There is a bit of friendly back and forth, until he raises his finger again, one of the many inimitable Greek gestures we had gotten used to, and proclaims “Niko, forget it.”
He and his wife will sleep end to end on the couch, we will have their bed and the boys will sleep with blankets on the floor. It is all arranged. There is no debate.
We woke at dawn to roosters crowing and the sound farm animals emanating from the earth. A humming tractor cut the air in the distance.
We lay listening, not wanting to break the spell, knowing that soon we would be leaving this peaceful picture of village life, who knows when to return. It felt like we had lived in Daphni for a year, although it had only been a day. We were already a part of things.
Thea made a simple breakfast - bread and butter, eggs from the old farmhouse, some cheese from the goats on the property. We ate slowly, quietly, and thanked her, and hugged them all a hundred times. It was impossible to leave -we felt it on both sides.
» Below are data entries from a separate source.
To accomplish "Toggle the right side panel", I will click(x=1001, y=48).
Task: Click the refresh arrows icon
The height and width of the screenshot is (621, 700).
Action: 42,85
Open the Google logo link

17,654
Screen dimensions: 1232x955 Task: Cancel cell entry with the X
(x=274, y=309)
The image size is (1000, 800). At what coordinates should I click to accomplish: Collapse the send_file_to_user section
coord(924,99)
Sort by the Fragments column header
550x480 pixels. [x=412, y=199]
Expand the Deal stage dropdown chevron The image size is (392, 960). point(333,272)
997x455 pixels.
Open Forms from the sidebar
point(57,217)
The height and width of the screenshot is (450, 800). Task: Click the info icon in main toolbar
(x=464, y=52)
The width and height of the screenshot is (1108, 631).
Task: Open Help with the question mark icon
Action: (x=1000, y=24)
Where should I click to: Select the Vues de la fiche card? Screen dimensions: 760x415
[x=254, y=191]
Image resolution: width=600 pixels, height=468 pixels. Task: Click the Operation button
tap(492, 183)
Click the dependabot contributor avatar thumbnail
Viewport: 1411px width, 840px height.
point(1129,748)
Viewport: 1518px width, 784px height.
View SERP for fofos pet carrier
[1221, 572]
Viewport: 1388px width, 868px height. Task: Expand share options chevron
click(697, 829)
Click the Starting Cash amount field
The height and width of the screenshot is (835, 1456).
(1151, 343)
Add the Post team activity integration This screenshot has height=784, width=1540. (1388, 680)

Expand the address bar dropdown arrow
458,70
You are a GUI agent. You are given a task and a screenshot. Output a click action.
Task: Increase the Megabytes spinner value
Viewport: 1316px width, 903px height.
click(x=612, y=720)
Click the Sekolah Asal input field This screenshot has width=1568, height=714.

As we climbed through the Peloponnesian Mountains, speeding by roadside fruit stands, looking off at mountain villages hanging from rock side cliffs, and gazing down long lonely valleys from the precipitous heights of stunning mountain scenery, we were excited to make Olympia by night fall. But our hearts and minds drifted back to the village. We would never see Daphni again. But we never forgot the day of our return. It became another place to call home.